原生方式
无论是生产者还是消费者,引入的依赖都是kafka-clients,maven坐标如下:
<dependency>
<groupId>org.apache.kafka</groupId>
<artifactId>kafka-clients</artifactId>
<version>1.1.0</version>
</dependency>
生产者
kafka生产者对象就是KafkaProducer,构造方式如下:
Properties props = new Properties();
// kafka集群地址
props.put("bootstrap.servers", "10.0.55.229:9092");
// kafka消息key的序列化方式
props.put("key.serializer", "org.apache.kafka.common.serialization.StringSerializer");
// kafka消息value的序列化方式
props.put("value.serializer", "org.apache.kafka.common.serialization.StringSerializer");
KafkaProducer<String, String> kafkaProducer = new KafkaProducer<>(props);
消息
-创建生产者
KafkaProducer构造好后,需要构造待发送的消息。kafka消息对象是ProducerRecord,根据源码可知,构造方式有多种:
public class ProducerRecord<K, V> {
/**
* 所有构造方法最后都是调用这个构造方法, 所以弄明白这个构造方法所有参数含义就可以了
* Creates a record with a specified timestamp to be sent to a specified topic and partition
* @param topic - The topic the record will be appended to, topic名称
* @param partition - The partition to which the record should be sent, 消息发送的目标分区名称, 如果不指定, kafka会根据Partitioner计算目标分区
* @param timestamp - The timestamp of the record, in milliseconds since epoch. If null, the producer will assign
* the timestamp using System.currentTimeMillis(). 消息发送的指定时间戳, 默认为当前时间
* @param key - The key that will be included in the record, 消息的key, kafka根据这个key计算分区
* @param value - The record contents 消息的内容
* @param headers - the headers that will be included in the record
*/
public ProducerRecord(String topic, Integer partition, Long timestamp, K key, V value, Iterable<Header> headers) {
// topic是构造ProducerRecord的必传参数
if (topic == null)
throw new IllegalArgumentException("Topic cannot be null.");
// 发送的时间戳不能为负数
if (timestamp != null && timestamp < 0)
throw new IllegalArgumentException(
String.format("Invalid timestamp: %d. Timestamp should always be non-negative or null.", timestamp));
// 分区值不能为负数
if (partition != null && partition < 0)
throw new IllegalArgumentException(
String.format("Invalid partition: %d. Partition number should always be non-negative or null.", partition));
this.topic = topic;
this.partition = partition;
this.key = key;
this.value = value;
this.timestamp = timestamp;
this.headers = new RecordHeaders(headers);
}
public ProducerRecord(String topic, Integer partition, Long timestamp, K key, V value) {
this(topic, partition, timestamp, key, value, null);
}
public ProducerRecord(String topic, Integer partition, K key, V value, Iterable<Header> headers) {
this(topic, partition, null, key, value, headers);
}
public ProducerRecord(String topic, Integer partition, K key, V value) {
this(topic, partition, null, key, value, null);
}
public ProducerRecord(String topic, K key, V value) {
this(topic, null, null, key, value, null);
}
public ProducerRecord(String topic, V value) {
this(topic, null, null, null, value, null);
}
... ...
}
- 创建消息
下面构造一个最常用的ProducerRecord,只指定topic和value,由kafka去决定分区:
// ProducerRecord就是发送的信息对象, 包括: topic名称, key(可选), value(发送的内容)
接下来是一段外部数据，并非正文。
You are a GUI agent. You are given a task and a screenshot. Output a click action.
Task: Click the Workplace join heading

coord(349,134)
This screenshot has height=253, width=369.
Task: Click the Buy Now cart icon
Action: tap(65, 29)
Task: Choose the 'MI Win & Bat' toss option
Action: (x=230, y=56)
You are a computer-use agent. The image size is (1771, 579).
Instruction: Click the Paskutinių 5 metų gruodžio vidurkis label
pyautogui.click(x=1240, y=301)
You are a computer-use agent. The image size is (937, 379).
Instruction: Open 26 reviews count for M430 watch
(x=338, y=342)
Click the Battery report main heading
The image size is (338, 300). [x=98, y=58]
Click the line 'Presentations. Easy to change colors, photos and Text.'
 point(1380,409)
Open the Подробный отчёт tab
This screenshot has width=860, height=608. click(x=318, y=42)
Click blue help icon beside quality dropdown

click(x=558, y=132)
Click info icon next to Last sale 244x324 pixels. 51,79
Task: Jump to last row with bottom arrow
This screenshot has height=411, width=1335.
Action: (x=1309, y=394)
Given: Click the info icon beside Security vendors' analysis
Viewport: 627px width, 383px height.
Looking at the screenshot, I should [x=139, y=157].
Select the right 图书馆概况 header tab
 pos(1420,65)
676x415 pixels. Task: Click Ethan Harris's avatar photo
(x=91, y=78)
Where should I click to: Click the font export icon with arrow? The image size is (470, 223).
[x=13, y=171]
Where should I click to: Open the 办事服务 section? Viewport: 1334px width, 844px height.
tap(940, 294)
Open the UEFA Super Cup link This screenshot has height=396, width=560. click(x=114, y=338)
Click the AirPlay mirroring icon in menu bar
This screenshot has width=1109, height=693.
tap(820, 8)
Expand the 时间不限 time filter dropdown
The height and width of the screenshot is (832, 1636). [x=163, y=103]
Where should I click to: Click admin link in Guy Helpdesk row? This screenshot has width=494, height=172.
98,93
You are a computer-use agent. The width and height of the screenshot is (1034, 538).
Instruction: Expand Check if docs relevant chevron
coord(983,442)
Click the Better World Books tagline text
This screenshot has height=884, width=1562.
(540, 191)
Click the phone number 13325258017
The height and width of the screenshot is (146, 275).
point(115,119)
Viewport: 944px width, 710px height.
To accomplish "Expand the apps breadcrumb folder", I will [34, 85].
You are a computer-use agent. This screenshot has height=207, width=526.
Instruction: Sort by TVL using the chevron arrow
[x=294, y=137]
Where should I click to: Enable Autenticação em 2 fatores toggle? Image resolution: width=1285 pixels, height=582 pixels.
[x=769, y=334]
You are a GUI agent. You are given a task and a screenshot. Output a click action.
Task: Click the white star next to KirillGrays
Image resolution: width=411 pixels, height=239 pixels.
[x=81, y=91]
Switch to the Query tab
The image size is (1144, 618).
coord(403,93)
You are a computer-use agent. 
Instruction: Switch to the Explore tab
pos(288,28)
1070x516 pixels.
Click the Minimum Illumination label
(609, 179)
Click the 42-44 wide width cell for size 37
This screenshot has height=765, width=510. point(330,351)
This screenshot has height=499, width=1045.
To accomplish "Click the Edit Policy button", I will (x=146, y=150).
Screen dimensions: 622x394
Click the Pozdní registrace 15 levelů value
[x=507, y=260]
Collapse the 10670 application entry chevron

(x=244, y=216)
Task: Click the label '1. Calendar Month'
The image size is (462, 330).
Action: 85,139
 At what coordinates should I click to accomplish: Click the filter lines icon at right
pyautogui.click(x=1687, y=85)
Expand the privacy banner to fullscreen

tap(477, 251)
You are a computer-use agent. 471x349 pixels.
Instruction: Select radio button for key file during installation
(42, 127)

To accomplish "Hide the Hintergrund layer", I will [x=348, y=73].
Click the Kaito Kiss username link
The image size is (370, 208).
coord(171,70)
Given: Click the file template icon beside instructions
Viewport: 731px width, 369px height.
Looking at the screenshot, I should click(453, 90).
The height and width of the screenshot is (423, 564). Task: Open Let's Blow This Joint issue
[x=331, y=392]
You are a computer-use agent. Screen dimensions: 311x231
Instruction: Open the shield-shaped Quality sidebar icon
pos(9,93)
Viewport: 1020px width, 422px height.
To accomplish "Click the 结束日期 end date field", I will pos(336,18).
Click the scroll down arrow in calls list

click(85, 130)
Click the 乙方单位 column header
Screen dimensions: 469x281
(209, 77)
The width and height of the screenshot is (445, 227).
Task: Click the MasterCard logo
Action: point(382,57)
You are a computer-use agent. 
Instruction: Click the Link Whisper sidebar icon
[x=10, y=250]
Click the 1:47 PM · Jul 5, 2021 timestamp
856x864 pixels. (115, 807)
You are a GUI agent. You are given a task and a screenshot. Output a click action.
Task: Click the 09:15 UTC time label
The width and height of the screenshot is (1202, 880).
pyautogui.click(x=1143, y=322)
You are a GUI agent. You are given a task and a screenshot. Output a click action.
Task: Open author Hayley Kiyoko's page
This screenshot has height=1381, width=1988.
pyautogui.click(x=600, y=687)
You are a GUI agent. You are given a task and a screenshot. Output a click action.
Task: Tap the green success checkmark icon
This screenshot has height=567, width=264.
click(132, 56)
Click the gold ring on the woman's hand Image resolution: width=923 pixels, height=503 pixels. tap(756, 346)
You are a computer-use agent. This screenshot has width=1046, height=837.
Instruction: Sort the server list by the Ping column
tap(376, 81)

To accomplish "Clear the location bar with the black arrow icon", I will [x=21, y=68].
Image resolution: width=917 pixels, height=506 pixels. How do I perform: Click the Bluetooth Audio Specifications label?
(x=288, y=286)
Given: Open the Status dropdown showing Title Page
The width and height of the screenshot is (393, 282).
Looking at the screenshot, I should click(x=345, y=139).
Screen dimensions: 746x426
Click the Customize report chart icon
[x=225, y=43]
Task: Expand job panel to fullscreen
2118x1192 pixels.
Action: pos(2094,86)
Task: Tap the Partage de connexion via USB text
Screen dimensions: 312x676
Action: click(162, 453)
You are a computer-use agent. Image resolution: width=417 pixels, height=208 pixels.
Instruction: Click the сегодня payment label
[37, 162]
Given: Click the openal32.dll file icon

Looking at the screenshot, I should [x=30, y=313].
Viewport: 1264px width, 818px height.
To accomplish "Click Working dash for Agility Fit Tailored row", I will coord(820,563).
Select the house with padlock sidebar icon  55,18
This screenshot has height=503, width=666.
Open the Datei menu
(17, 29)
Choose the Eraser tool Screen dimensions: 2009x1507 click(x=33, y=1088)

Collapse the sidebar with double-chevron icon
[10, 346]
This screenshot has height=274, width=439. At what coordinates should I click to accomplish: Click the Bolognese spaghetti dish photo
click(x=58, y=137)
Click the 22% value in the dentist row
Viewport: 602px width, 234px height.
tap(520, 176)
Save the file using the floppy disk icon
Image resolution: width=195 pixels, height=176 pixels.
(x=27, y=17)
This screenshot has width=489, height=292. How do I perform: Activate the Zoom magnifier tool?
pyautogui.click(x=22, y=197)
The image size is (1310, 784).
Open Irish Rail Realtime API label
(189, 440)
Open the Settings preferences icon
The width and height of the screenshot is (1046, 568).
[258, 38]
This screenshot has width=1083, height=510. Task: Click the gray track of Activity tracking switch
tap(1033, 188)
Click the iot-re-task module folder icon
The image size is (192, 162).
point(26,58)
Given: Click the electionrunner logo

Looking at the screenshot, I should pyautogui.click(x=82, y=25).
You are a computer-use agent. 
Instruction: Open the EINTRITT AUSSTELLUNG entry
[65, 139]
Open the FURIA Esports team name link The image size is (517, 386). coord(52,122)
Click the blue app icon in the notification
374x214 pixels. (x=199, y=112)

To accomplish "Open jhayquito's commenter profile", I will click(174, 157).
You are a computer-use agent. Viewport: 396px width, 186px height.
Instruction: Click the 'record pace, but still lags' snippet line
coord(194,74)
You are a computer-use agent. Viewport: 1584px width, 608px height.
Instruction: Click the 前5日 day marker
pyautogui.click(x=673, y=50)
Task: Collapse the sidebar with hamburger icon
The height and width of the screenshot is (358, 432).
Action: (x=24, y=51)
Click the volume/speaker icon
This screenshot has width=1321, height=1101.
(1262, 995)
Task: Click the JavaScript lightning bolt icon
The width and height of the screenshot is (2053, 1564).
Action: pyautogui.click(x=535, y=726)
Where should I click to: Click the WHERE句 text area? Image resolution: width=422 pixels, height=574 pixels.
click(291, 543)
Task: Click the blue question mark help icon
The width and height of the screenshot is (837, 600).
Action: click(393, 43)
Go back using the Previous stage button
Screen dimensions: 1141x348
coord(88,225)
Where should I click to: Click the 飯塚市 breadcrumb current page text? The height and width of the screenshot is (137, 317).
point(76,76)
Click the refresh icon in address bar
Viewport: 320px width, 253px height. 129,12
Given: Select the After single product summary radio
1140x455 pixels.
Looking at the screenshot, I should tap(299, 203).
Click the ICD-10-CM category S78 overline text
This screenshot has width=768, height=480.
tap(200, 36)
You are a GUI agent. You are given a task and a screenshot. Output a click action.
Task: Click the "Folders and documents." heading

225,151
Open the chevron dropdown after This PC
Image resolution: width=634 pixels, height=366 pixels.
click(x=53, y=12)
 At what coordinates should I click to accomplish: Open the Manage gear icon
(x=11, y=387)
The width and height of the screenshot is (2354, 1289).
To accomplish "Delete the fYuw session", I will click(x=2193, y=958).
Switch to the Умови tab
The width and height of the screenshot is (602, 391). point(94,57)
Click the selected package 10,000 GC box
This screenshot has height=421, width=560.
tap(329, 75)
// key的用途主要是:消息的附加信息,用来决定消息被写到哪个分区,拥有相同key的消息会被写到同一个分区
ProducerRecord<String, String> record = new ProducerRecord<>("ORDER-DETAIL",
JSON.toJSONString(new Order(201806260001L, new Date(), 98000, "desc", "165120001")));
消费者
- 创建消费者
kafka消费者者对象就是KafkaConsumer,构造方式如下:
Properties props = new Properties();
// kafka集群地址
props.put("bootstrap.servers", "10.0.55.229:9092");
// ConsumerGroup即消费者组名称
props.put("group.id", "afei");
// kafka消息key的反序列化方式
props.put("key.deserializer", "org.apache.kafka.common.serialization.StringDeserializer");
// kafka消息value的序列化方式
props.put("value.deserializer", "org.apache.kafka.common.serialization.StringDeserializer");
KafkaConsumer<String, String> kafkaConsumer = new KafkaConsumer<>(props);
- 订阅并消费
// 订阅的topic名称
kafkaConsumer.subscribe(Lists.newArrayList("ORDER-DETAIL"));
try {
while (true) {
// 消费者必须持续从kafka进行轮询, 否则会被认为死亡, 从而导致它处理的分区被交给同一ConsumerGroup的其他消费者
ConsumerRecords<String, String> records = kafkaConsumer.poll(1000);
// 为了防止消费者被认为死亡, 需要尽可能确保处理消息工作尽快完成
for (ConsumerRecord<String, String> record : records) {
System.out.println("message content: "+GSON.toJson(record));
System.out.println("message value : "+record.value());
}
// 每次消费完后异步提交
kafkaConsumer.commitAsync();
}
}finally {
// 消费者关闭之前调用同步提交
kafkaConsumer.commitSync();
kafkaConsumer.close();
}
集成spring方式
现在的项目一般标配了spring,通过spring集成kafka能够大大的方便业务开发。集成方式也比较简单,只需增加如下maven坐标:
<dependency>
<groupId>org.springframework.integration</groupId>
<artifactId>spring-integration-kafka</artifactId>
<version>3.0.3.RELEASE</version>
</dependency>
生产者
- 定义生产者
spring集成kafka的生产者配置方式如下(部分属性配置通过properties解耦,用户使用时可以自定义):
<?xml version="1.0" encoding="UTF-8"?>
<beans xmlns="http://www.springframework.org/schema/beans"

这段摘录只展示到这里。